(Stored records)
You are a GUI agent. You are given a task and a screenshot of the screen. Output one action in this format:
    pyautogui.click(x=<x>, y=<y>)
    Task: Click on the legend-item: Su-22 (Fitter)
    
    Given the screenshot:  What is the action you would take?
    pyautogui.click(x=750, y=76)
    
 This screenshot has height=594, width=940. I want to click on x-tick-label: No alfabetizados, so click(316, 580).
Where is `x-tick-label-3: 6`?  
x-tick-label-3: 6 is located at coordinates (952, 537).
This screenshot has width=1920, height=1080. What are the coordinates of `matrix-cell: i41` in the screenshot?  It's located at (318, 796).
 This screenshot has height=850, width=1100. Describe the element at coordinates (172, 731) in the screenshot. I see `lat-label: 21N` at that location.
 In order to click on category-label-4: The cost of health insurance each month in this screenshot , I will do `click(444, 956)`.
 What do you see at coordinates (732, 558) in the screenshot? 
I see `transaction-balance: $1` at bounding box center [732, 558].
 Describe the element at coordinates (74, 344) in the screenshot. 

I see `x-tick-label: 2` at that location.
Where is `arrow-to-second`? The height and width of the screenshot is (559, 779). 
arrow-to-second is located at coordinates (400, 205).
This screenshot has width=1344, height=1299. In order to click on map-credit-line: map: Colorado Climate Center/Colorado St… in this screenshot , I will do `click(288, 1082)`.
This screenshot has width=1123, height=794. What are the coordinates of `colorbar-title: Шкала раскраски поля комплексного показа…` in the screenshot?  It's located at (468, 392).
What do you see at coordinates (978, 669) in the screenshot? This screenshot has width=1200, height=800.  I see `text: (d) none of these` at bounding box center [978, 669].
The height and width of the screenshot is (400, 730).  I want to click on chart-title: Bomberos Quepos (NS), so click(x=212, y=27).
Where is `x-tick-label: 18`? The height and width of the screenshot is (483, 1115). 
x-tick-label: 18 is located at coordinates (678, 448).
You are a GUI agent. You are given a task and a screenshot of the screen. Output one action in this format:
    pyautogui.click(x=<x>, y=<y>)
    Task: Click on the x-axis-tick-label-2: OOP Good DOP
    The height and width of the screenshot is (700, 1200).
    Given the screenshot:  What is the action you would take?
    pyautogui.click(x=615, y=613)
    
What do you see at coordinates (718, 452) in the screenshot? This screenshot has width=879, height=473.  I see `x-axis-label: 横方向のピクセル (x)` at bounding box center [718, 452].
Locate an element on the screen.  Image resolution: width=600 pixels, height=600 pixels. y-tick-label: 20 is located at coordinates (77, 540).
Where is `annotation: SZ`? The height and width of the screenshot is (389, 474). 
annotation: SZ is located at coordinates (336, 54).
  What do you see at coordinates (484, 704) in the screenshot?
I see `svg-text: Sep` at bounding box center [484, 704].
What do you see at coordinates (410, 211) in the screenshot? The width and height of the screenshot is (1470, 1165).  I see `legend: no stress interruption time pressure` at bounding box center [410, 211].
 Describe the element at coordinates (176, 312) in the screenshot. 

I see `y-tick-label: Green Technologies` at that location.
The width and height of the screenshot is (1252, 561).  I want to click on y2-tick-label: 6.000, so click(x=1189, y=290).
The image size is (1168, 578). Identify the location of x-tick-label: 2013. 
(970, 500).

_TRY IT:_ Please copy all of the material above verbatim, keeping every line as it appears.

_RESPONSE TO THE EXERCISE:_
You are a GUI agent. You are given a task and a screenshot of the screen. Output one action in this format:
    pyautogui.click(x=<x>, y=<y>)
    Task: Click on the legend-item: Su-22 (Fitter)
    
    Given the screenshot:  What is the action you would take?
    pyautogui.click(x=750, y=76)
    
 This screenshot has height=594, width=940. I want to click on x-tick-label: No alfabetizados, so click(316, 580).
Where is `x-tick-label-3: 6`?  
x-tick-label-3: 6 is located at coordinates (952, 537).
This screenshot has width=1920, height=1080. What are the coordinates of `matrix-cell: i41` in the screenshot?  It's located at (318, 796).
 This screenshot has height=850, width=1100. Describe the element at coordinates (172, 731) in the screenshot. I see `lat-label: 21N` at that location.
 In order to click on category-label-4: The cost of health insurance each month in this screenshot , I will do `click(444, 956)`.
 What do you see at coordinates (732, 558) in the screenshot? 
I see `transaction-balance: $1` at bounding box center [732, 558].
 Describe the element at coordinates (74, 344) in the screenshot. 

I see `x-tick-label: 2` at that location.
Where is `arrow-to-second`? The height and width of the screenshot is (559, 779). 
arrow-to-second is located at coordinates (400, 205).
This screenshot has width=1344, height=1299. In order to click on map-credit-line: map: Colorado Climate Center/Colorado St… in this screenshot , I will do `click(288, 1082)`.
This screenshot has width=1123, height=794. What are the coordinates of `colorbar-title: Шкала раскраски поля комплексного показа…` in the screenshot?  It's located at (468, 392).
What do you see at coordinates (978, 669) in the screenshot? This screenshot has width=1200, height=800.  I see `text: (d) none of these` at bounding box center [978, 669].
The height and width of the screenshot is (400, 730).  I want to click on chart-title: Bomberos Quepos (NS), so click(x=212, y=27).
Where is `x-tick-label: 18`? The height and width of the screenshot is (483, 1115). 
x-tick-label: 18 is located at coordinates (678, 448).
You are a GUI agent. You are given a task and a screenshot of the screen. Output one action in this format:
    pyautogui.click(x=<x>, y=<y>)
    Task: Click on the x-axis-tick-label-2: OOP Good DOP
    The height and width of the screenshot is (700, 1200).
    Given the screenshot:  What is the action you would take?
    pyautogui.click(x=615, y=613)
    
What do you see at coordinates (718, 452) in the screenshot? This screenshot has width=879, height=473.  I see `x-axis-label: 横方向のピクセル (x)` at bounding box center [718, 452].
Locate an element on the screen.  Image resolution: width=600 pixels, height=600 pixels. y-tick-label: 20 is located at coordinates (77, 540).
Where is `annotation: SZ`? The height and width of the screenshot is (389, 474). 
annotation: SZ is located at coordinates (336, 54).
  What do you see at coordinates (484, 704) in the screenshot?
I see `svg-text: Sep` at bounding box center [484, 704].
What do you see at coordinates (410, 211) in the screenshot? The width and height of the screenshot is (1470, 1165).  I see `legend: no stress interruption time pressure` at bounding box center [410, 211].
 Describe the element at coordinates (176, 312) in the screenshot. 

I see `y-tick-label: Green Technologies` at that location.
The width and height of the screenshot is (1252, 561).  I want to click on y2-tick-label: 6.000, so click(x=1189, y=290).
The image size is (1168, 578). Identify the location of x-tick-label: 2013. 
(970, 500).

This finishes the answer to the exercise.